Rewrite the lines of data starting with the line containing "Where should I" and going on through the line containing "click(446, 90)", replacing "subtitle" with "heading" and leaving everything else unchanged.

Task material:
━━━━━━━━━━

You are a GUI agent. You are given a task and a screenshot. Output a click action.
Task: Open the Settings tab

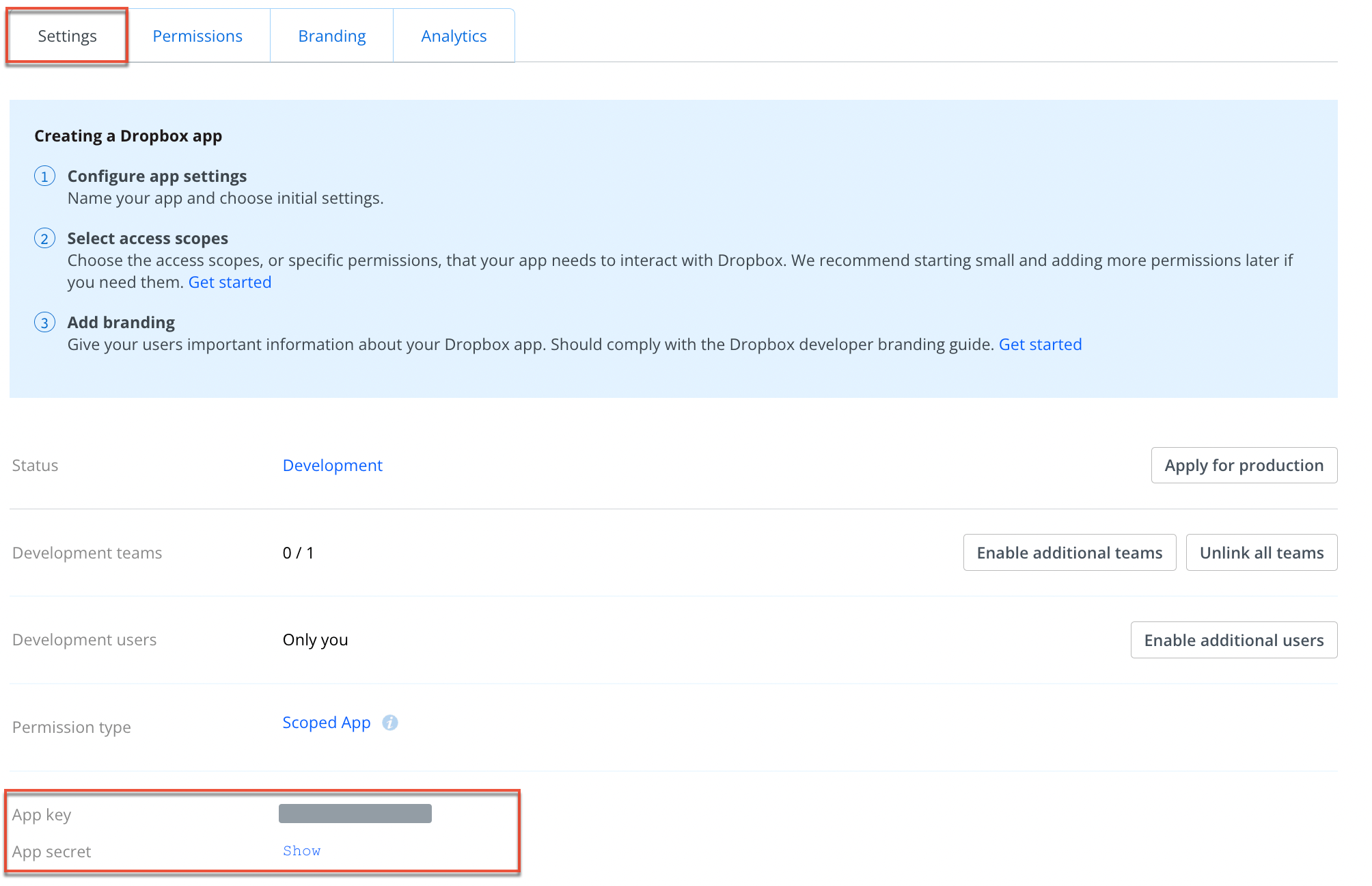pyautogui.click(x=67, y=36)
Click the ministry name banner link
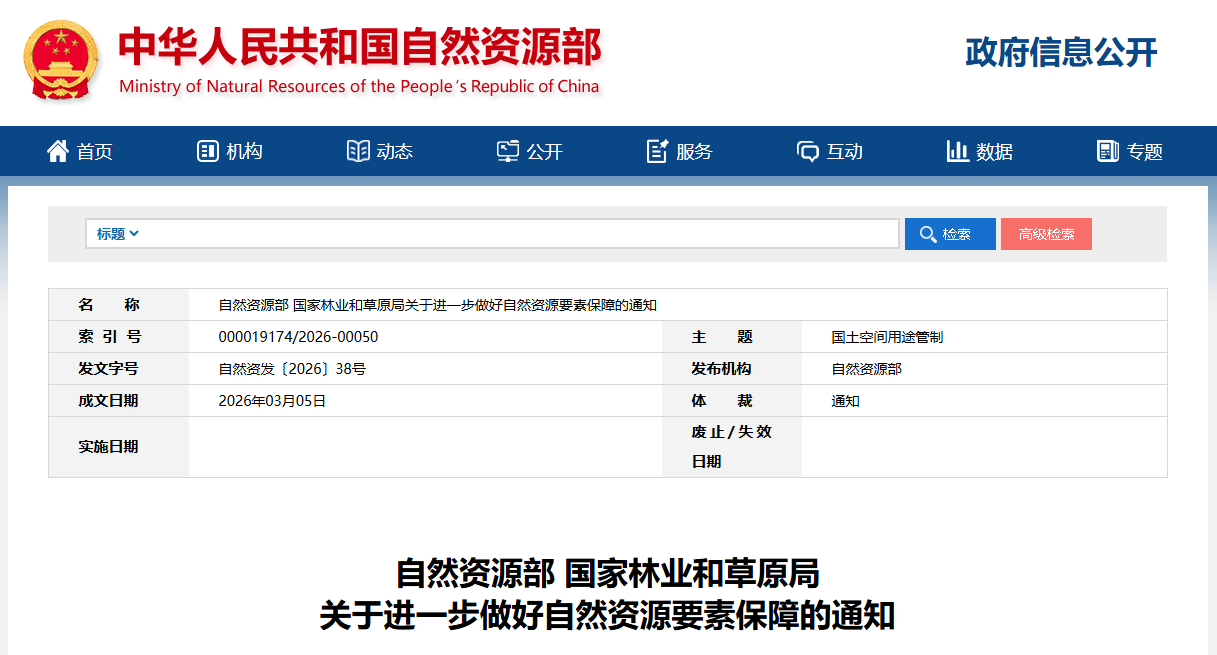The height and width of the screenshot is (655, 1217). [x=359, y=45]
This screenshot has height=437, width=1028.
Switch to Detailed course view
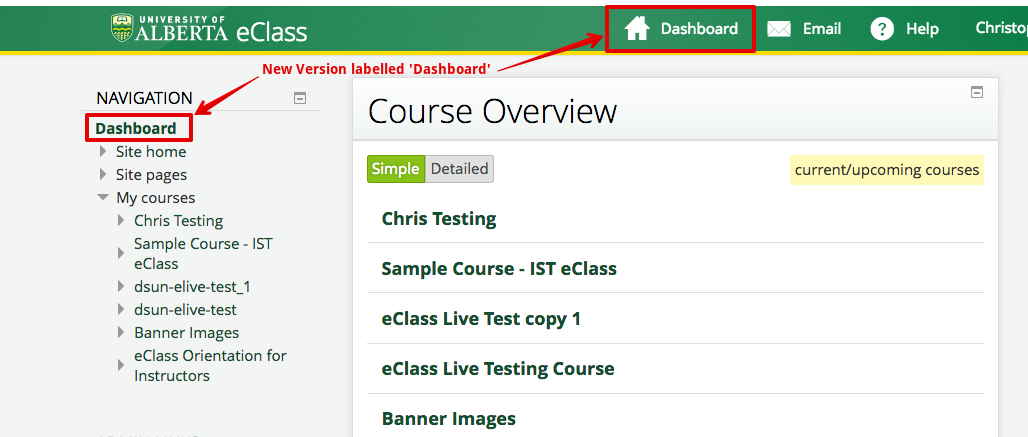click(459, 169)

━━━━━━━━━━

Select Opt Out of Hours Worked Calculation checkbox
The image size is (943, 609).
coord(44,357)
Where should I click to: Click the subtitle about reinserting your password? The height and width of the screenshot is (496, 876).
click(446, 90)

━━━━━━━━━━

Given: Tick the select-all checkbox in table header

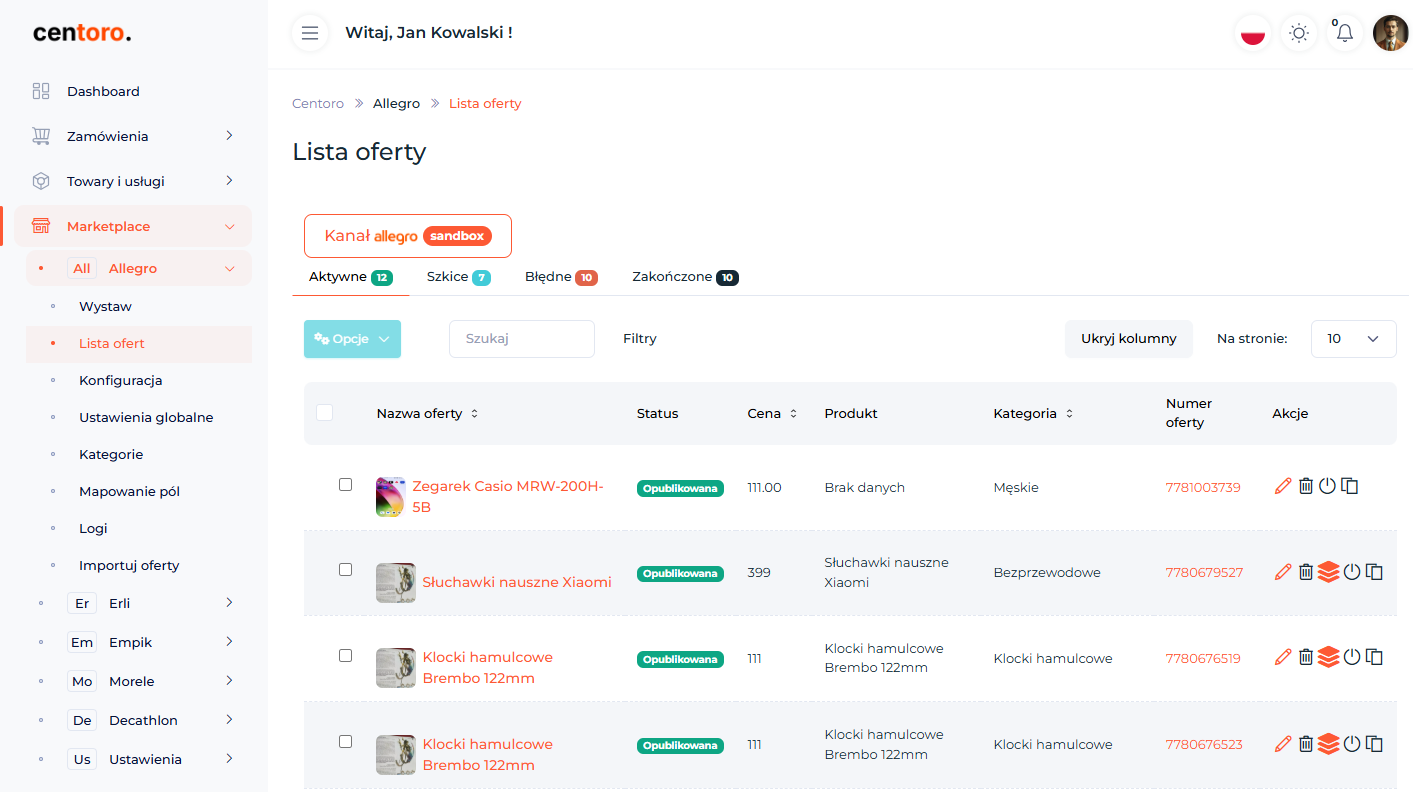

━━━━━━━━━━

Solution to the exercise:
Where should I click to: Click the heading about reinserting your password? The height and width of the screenshot is (496, 876).
click(446, 90)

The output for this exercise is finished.